Promotoria acusa João de Deus por abuso de 10

Promotoria acusa João de Deus por abuso de 10

Em nova denúncia criminal levada à Justiça nesta quarta, 5, contra João Teixeira de Faria, Ministério Público de Goiás relata que médium 'aguardava o contato direto no atendimento para esfregar as mãos das vítimas sobre suas partes íntimas'

Naiara Albuquerque, especial para o Blog

05 de junho de 2019 | 16h00

João de Deus. Foto: Ernesto Rodrigues/Estadão

O Ministério Público de Goiás ofereceu nesta quarta-feira, 5, mais uma denúncia contra o médium João Teixeira de Faria, o João de Deus. Na ação, são dez vítimas que relatam ter sido abusadas durante atendimento coletivo na Casa Dom Inácio de Loyola, em Abadiânia, município localizado a 89 quilômetros de Goiânia.

João de Deus está internado no Instituto de Neurologia de Goiânia desde março, mas o Superior Tribunal de Justiça (STJ) determinou nesta terça, 4, que ele volte à prisão.

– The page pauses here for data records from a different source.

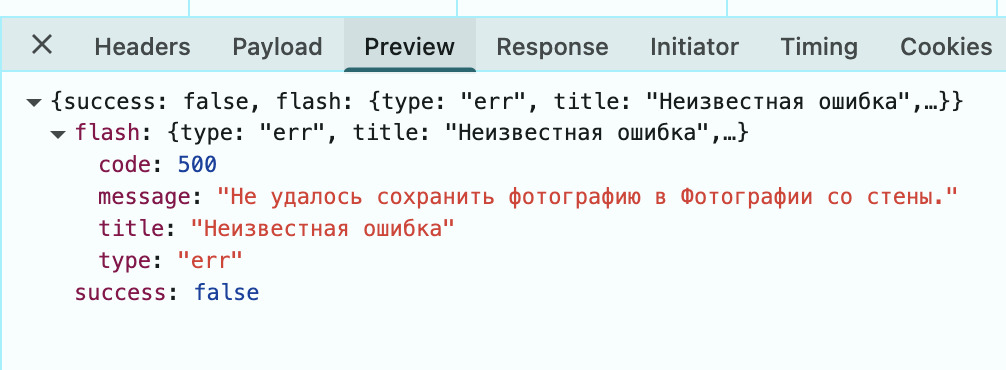
Task: Click the success false property line
Action: pyautogui.click(x=167, y=292)
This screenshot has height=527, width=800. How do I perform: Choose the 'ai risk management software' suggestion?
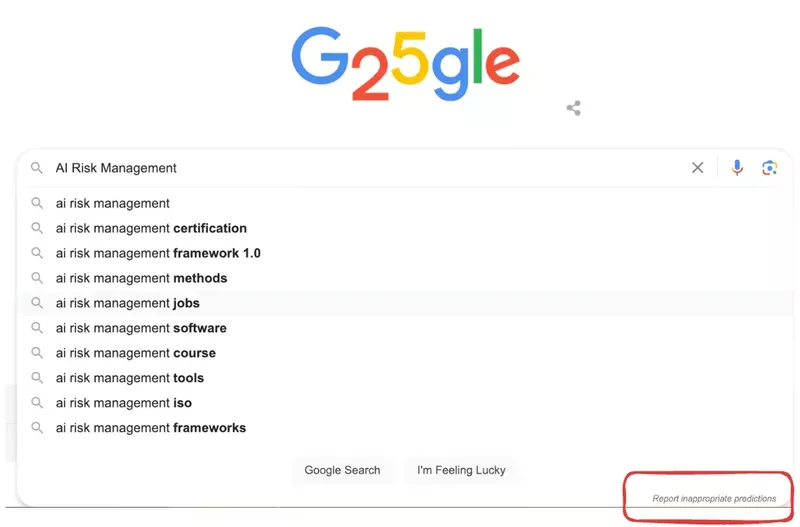click(x=141, y=328)
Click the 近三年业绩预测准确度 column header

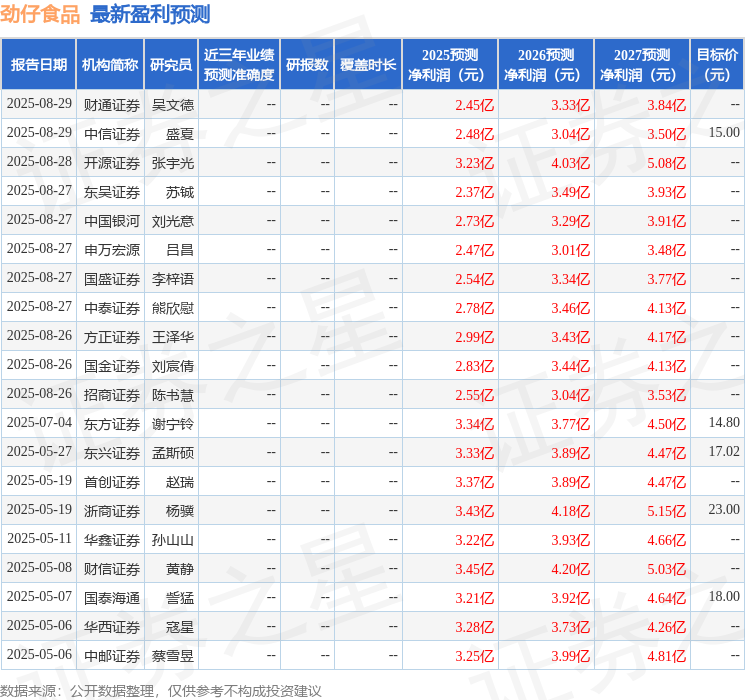[239, 65]
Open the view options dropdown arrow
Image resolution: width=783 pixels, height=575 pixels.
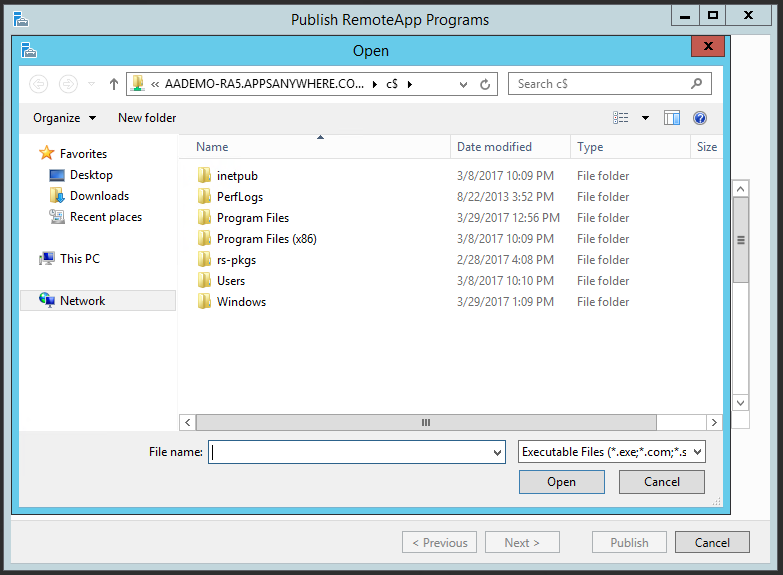point(645,118)
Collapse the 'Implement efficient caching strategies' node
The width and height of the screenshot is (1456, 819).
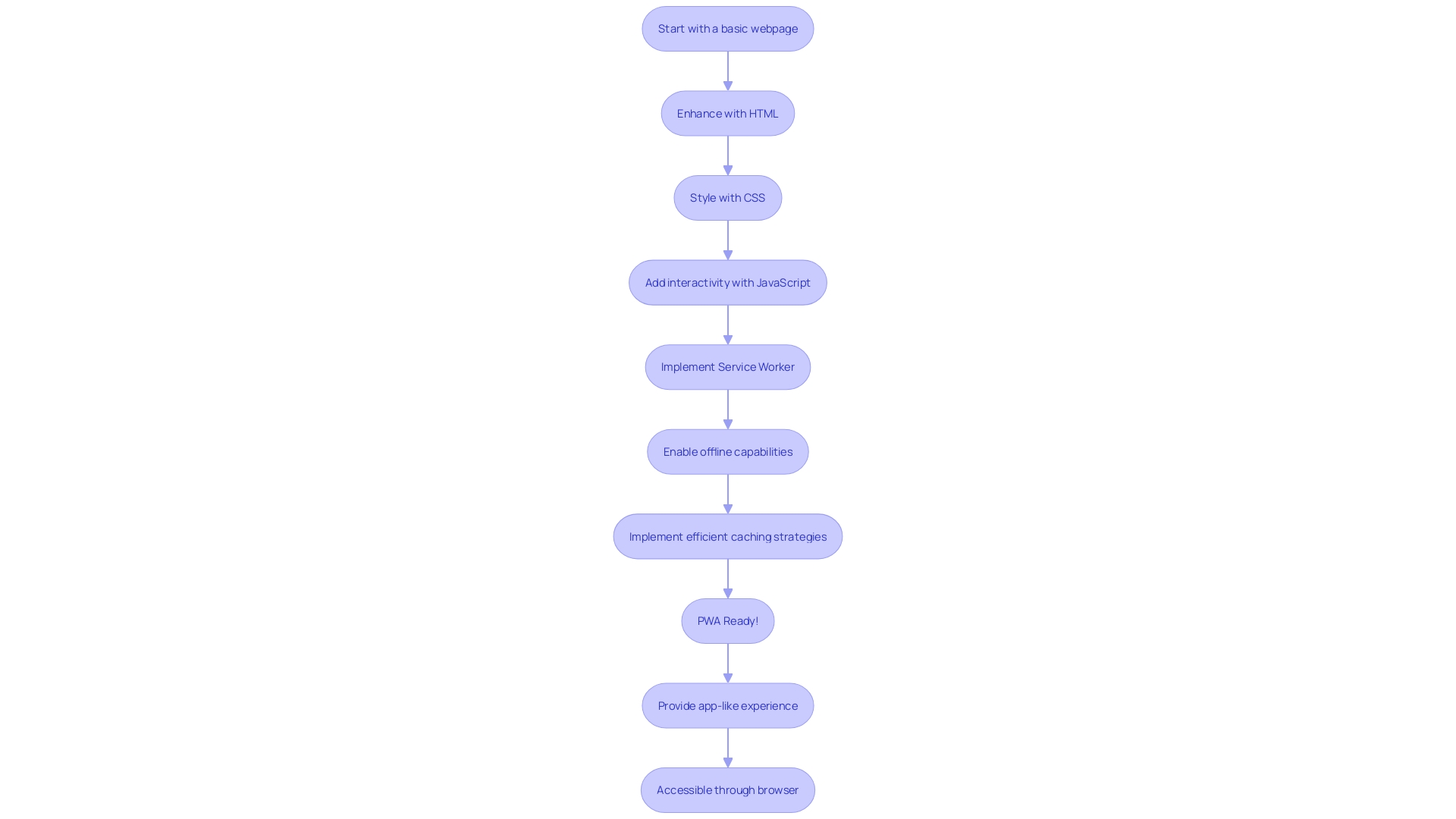(728, 536)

Nesta nova denúncia apresentada contra João de Deus, a Promotoria sustenta que ele ‘aguardava em uma espécie de ‘trono’ para ter contato direto durante o atendimento com as vítimas, que eram levadas a esfregar as mãos no órgão genital do médium’.

As informações foram divulgadas pela Assessoria de Imprensa do Ministério Público de Goiás nesta quarta-feira, 5.

As dez vítimas que acusam João de Deus são do Distrito Federal, São Paulo e Paraná. Além delas, outras cinco mulheres, do DF, Goiás e São Paulo, foram arroladas como testemunhas porque os crimes de que foram vítimas prescreveram.

Ao todo, oito ações penais por crimes sexuais já foram protocoladas no Fórum de Abadiânia e 90 vítimas denunciaram o médium. A primeira denúncia contra João de Deus foi levada à Justiça em 9 de janeiro.

Além dos crimes sexuais, pesam contra o médium duas denúncias por porte ilegal de armas e, ainda, uma ação de ressarcimento de danos morais.